Ob Spuren von der Autowäsche oder Schäden durch Äste und Steine: Kratzer und Beulen sind für viele Autofahrer ein Ärgernis, im Alltag oft aber kaum zu vermeiden.

Verschiedene Ingenieure und Entwickler der Autoindustrie arbeiten an Methoden, Autos unempfindlicher zu machen. Und zwar nicht nur an der Karosserie, sondern auch andere kritische Stellen wie Fenster und Polster.Mercedes verwendet zum Beispiel einen Lack, der winzige Keramikpartikel enthält. Die sind unsichtbar, sorgen aber für dauerhaft tiefen Glanz, erklärt Pressesprecher Norbert Giesen: "Die feinen Schleifspuren einer Autowäsche werden damit zum Beispiel verhindert." Gegen schwerere Schäden ist dieser Speziallack aber machtlos. Nissan und Infiniti setzen statt Keramik auf spezielle Harze, die der Oberfläche "Selbstheilungskräfte" verleihen sollen. Warmes Wasser und ein weicher Lappen reichen damit nach Angaben von Infiniti-Sprecher Wayne Bruce schon aus, um Kratzer zu beheben.

Bei Volkswagen arbeiten Ingenieure an einer neuartigen Frontscheibe, die lästiges Eiskratzen künftig überflüssig machen soll. Dafür sorge eine hauchdünne Schicht aus sogenanntem Indiumzinnoxid, teilte VW mit. Dadurch kühle sich die Scheibe langsamer ab, es bildet sich kein Kondenswasser und damit auch keine Eisschicht. Andere Hersteller experimentieren mit Beschichtungen für Fenster, an denen Regenwasser abperlt.
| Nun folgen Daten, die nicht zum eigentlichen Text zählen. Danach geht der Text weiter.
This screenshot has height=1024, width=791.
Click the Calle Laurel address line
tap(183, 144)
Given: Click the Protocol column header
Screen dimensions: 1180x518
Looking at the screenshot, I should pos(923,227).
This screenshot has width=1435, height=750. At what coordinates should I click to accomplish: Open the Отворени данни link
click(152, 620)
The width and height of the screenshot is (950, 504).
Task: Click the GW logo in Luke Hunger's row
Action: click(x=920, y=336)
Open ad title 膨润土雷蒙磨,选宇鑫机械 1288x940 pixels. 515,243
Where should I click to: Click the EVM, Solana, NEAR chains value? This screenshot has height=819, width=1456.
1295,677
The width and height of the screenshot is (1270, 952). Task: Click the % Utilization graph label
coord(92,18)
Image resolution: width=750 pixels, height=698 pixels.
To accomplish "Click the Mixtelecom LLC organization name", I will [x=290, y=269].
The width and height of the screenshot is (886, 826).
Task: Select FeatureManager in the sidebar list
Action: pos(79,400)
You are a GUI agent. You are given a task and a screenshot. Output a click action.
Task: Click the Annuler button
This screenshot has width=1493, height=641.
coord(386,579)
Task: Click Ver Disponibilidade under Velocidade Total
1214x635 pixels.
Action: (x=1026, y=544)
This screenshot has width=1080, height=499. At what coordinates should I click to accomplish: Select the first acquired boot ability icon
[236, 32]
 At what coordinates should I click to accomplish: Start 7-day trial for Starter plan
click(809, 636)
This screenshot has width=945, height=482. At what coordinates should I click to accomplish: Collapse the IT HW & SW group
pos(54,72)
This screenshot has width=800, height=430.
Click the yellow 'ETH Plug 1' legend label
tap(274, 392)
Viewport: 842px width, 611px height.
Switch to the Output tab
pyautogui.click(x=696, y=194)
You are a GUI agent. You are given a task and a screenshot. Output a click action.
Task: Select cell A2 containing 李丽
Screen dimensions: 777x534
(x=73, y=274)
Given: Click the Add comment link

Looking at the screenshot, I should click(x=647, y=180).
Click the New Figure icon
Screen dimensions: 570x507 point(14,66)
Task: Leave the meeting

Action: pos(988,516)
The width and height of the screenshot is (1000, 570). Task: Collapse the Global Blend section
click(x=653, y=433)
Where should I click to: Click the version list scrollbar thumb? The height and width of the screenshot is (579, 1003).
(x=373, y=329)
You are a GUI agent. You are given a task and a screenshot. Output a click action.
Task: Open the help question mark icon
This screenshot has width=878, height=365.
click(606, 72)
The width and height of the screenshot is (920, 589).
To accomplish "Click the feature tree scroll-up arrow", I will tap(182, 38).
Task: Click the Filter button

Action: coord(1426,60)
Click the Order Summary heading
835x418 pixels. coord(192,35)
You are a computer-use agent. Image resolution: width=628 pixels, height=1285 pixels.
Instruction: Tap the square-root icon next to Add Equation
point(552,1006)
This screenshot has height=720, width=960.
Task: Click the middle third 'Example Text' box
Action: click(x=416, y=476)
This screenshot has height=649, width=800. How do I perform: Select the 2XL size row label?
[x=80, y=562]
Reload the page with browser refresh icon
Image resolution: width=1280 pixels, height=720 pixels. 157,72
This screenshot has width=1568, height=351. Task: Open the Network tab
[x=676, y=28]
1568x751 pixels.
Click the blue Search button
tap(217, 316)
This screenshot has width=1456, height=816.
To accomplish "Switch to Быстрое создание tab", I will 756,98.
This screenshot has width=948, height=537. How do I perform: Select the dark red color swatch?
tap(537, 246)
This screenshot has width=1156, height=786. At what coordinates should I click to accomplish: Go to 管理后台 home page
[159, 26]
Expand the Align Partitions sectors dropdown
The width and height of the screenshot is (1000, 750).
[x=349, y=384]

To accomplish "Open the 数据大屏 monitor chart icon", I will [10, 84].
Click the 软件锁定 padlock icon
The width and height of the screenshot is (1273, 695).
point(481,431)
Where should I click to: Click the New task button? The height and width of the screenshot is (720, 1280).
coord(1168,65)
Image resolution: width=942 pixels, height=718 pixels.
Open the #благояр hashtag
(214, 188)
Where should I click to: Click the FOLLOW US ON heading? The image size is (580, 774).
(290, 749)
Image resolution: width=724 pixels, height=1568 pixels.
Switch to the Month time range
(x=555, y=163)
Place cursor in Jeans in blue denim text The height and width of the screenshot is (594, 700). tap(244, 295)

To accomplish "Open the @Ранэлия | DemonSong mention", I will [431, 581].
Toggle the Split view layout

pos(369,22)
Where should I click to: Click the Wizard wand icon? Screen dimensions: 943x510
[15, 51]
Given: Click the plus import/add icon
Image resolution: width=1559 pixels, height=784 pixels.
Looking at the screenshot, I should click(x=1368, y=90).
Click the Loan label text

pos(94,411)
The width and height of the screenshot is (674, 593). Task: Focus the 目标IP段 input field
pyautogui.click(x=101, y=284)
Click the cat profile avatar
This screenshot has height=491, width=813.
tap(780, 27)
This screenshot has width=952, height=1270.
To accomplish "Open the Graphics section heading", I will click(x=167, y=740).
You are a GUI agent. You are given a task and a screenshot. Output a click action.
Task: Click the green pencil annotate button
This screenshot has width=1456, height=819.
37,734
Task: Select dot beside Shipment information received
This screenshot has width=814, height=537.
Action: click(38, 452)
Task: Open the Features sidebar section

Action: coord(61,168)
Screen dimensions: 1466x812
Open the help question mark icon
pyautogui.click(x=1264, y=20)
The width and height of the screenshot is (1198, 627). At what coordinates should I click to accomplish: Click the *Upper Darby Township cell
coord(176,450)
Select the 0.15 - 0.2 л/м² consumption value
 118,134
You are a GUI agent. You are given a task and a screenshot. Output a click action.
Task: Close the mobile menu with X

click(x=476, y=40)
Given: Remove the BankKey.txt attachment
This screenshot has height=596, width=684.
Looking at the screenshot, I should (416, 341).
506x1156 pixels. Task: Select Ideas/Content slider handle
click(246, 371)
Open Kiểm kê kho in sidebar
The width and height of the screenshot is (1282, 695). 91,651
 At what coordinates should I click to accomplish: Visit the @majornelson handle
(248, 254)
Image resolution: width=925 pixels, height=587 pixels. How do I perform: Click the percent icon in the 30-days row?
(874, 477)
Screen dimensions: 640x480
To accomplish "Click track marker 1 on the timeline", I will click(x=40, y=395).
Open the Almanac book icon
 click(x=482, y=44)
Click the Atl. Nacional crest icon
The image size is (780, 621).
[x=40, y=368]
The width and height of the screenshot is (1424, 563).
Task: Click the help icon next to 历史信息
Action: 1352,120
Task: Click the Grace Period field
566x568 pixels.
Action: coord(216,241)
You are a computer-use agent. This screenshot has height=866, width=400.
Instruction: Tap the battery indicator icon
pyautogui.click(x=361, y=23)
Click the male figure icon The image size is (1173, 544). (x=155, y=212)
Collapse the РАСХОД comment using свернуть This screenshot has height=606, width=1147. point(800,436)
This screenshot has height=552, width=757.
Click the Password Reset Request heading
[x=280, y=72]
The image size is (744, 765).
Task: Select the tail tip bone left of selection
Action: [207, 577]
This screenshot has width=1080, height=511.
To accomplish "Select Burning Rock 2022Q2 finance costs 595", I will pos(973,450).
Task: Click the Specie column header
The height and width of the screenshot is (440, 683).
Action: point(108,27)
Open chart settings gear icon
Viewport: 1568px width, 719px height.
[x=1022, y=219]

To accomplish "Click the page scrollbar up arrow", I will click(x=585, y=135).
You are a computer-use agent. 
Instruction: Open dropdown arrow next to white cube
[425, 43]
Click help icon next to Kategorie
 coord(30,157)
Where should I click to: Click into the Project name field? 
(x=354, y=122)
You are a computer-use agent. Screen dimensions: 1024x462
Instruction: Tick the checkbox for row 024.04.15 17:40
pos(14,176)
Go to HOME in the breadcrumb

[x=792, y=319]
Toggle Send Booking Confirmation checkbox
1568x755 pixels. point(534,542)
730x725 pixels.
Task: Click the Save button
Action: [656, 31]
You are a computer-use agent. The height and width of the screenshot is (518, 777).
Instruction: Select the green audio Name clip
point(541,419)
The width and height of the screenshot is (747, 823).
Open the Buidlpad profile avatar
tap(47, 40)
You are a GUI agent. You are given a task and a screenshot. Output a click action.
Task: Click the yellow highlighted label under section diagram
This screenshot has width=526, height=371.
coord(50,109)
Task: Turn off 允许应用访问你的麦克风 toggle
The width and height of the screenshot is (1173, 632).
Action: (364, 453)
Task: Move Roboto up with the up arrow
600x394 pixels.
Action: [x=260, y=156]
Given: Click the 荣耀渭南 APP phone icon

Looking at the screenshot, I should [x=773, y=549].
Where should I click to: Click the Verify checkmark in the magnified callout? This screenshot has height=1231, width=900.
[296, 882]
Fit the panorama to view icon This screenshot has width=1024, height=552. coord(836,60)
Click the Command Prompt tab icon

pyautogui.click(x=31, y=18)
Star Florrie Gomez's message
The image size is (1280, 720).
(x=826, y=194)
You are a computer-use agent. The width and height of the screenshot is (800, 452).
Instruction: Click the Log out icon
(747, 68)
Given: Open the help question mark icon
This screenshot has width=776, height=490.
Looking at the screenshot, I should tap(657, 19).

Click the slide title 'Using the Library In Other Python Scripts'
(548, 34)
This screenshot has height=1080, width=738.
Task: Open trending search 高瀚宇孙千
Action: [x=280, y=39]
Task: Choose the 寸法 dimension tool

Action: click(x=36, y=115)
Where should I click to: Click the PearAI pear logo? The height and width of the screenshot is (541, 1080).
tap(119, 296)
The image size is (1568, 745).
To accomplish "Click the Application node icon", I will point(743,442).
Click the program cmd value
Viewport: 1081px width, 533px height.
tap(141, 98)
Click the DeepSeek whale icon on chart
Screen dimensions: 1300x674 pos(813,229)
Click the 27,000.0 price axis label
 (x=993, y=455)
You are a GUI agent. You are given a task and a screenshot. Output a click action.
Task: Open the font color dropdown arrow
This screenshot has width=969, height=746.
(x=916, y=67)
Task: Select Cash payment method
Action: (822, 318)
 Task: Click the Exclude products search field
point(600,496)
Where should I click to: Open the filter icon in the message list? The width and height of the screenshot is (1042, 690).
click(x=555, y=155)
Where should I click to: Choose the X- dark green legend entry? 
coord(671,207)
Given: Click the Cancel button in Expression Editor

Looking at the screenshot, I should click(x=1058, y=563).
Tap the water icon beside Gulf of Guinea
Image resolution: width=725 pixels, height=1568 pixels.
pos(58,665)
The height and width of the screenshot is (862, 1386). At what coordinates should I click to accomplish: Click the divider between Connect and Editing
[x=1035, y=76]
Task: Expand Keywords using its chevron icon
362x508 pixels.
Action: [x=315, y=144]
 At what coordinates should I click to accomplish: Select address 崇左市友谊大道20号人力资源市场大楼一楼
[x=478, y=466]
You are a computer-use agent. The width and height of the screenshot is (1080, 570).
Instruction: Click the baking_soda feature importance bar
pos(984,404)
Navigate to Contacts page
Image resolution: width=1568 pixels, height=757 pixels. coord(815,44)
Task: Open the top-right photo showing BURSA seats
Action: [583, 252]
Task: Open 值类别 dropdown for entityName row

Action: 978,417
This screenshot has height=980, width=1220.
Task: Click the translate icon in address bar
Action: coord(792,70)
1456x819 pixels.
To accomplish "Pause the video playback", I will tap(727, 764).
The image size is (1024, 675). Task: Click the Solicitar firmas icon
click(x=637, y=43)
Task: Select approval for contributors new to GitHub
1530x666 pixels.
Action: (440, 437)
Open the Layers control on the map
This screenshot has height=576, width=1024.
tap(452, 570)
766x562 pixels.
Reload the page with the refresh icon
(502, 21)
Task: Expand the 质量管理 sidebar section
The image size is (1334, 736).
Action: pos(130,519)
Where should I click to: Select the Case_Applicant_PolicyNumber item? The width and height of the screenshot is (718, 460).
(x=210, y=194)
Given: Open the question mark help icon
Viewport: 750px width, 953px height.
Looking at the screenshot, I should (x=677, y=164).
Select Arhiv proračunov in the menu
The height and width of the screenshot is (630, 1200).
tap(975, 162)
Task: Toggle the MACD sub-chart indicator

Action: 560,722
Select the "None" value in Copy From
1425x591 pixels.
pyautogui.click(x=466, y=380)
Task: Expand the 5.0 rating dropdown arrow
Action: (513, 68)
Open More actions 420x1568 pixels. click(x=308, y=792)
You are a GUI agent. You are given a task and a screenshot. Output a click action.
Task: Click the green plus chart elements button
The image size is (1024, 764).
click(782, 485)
Die Rundumsicht verbessere sich so erheblich, sagt ein Entwickler der Toyota-Tochter Lexus.

Solche resistenten Beschichtungen gibt es bereits für Polster. Opel verwendet im Insignia zum Beispiel Nanotechnologie, um Sitzmöbel vor gefürchteten Schoko- oder Ketchupflecken zu schützen.